The result of Brazil's presidential elections this fall could determine whether operatorship of Brazil's pre-salt areas will be opened to companies other than Petrobras.
Operatorship in Brazil’s pre-salt areas will be opened up to other companies besides state energy company Petrobras ASA if either Senator Aecio Neves or former governor Eduardo Campos are elected in Brazil’s presidential elections in October, a Brazil-based legal representative told attendees at the Ninth Annual Mayer Brown Global Energy Conference in Houston May 15.
Bid rounds under concession regime and in the pre-salt area will occur annually, and government control of gasoline prices will end if either Aecio or Eduardo are elected, Alexandre R. Chequer, partner with Mayer Brown, T&C, told conference attendees.
If current President Dilma Rousseff is re-elected, bid rounds under the concession regime will take place next year, and bid rounds will take place for Brazil’s offshore pre-salt areas in 2016. Under Rousseff, Petrobras may remain the operator in all pre-salt areas, and possible flexibilization of government control over gas prices may occur, said Chequer.
In 2013, Brazil conducted its first pre-salt bidding round for the Libra area, which has estimated reserves of up to 15 billion barrels, in the offshore Santos Basin.
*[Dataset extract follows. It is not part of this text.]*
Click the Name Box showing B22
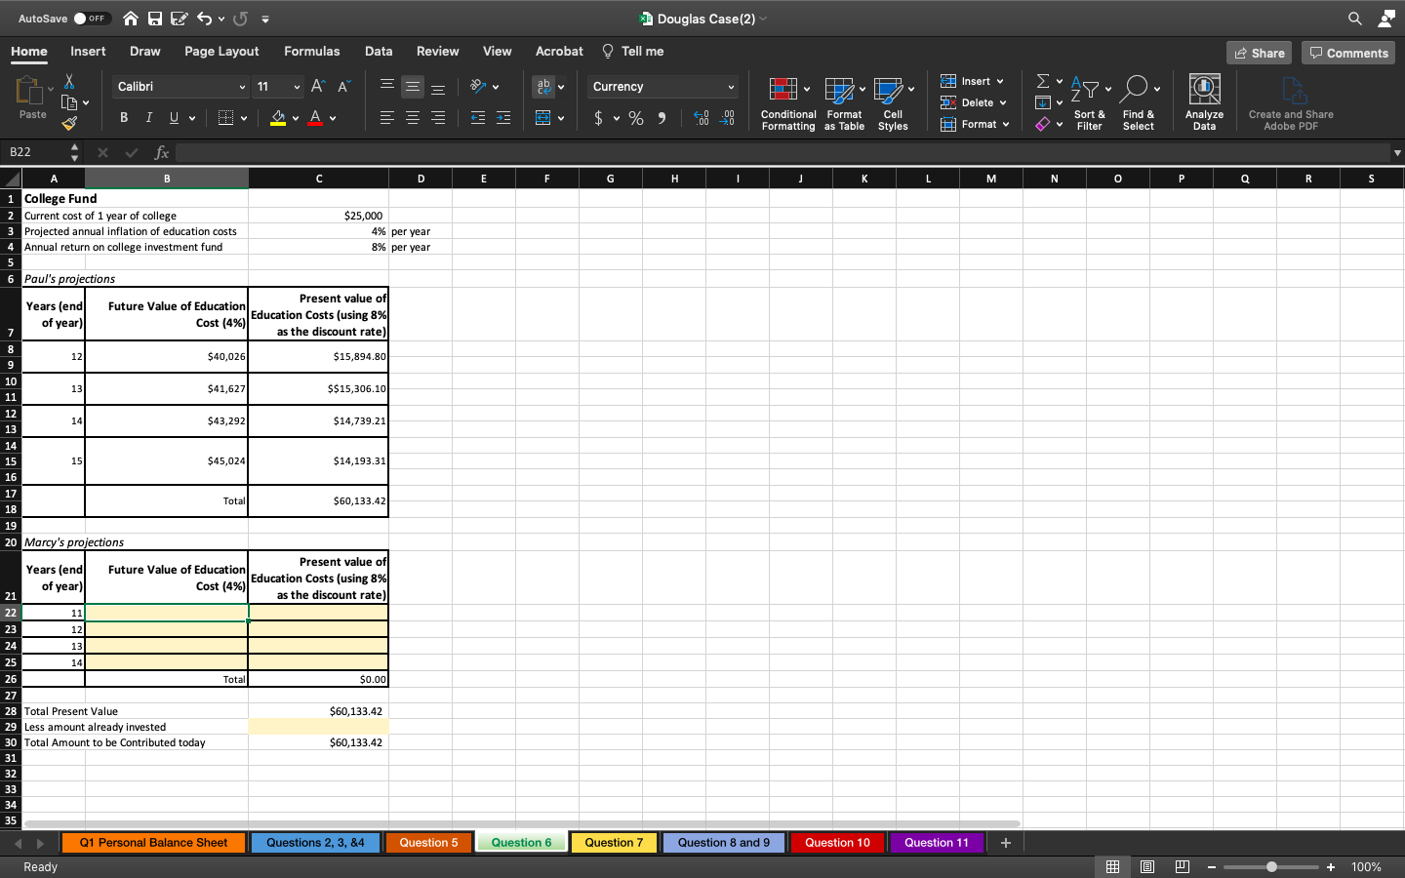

One consortium – of which Petrobras is the operator with 40 percent interest – won the bidding round.
Petrobras and partners Royal Dutch Shell plc, Total S.A., China National Offshore Oil Corp. (CNOOC) and China National Petroleum Corporation, plan to drill six wells and conduct one extended well test. An estimated $181.8 billion will be invested in developing Libra over a 35-year period. The Brazilian government’s take from Libra production will be 41.65 percent.
Rousseff’s popularity has declined in opinion polls, falling from 44 percent in February of this year to 37 percent this month, while Aecio and Eduardo have seen their popularity rise from 16 and 9 percent in February to 20 percent and 11 percent this month, Chequer said.
Reuters reported May 3 that many of investors are weary of Rousseff’s left-leaning policies, and believe either of her more centrist opponents would govern in a more business-friendly way. However, many political analysts anticipate Rousseff will win the Oct. 5 vote, thanks to continued strong support from Brazil’s poor, who have benefited from social welfare programs.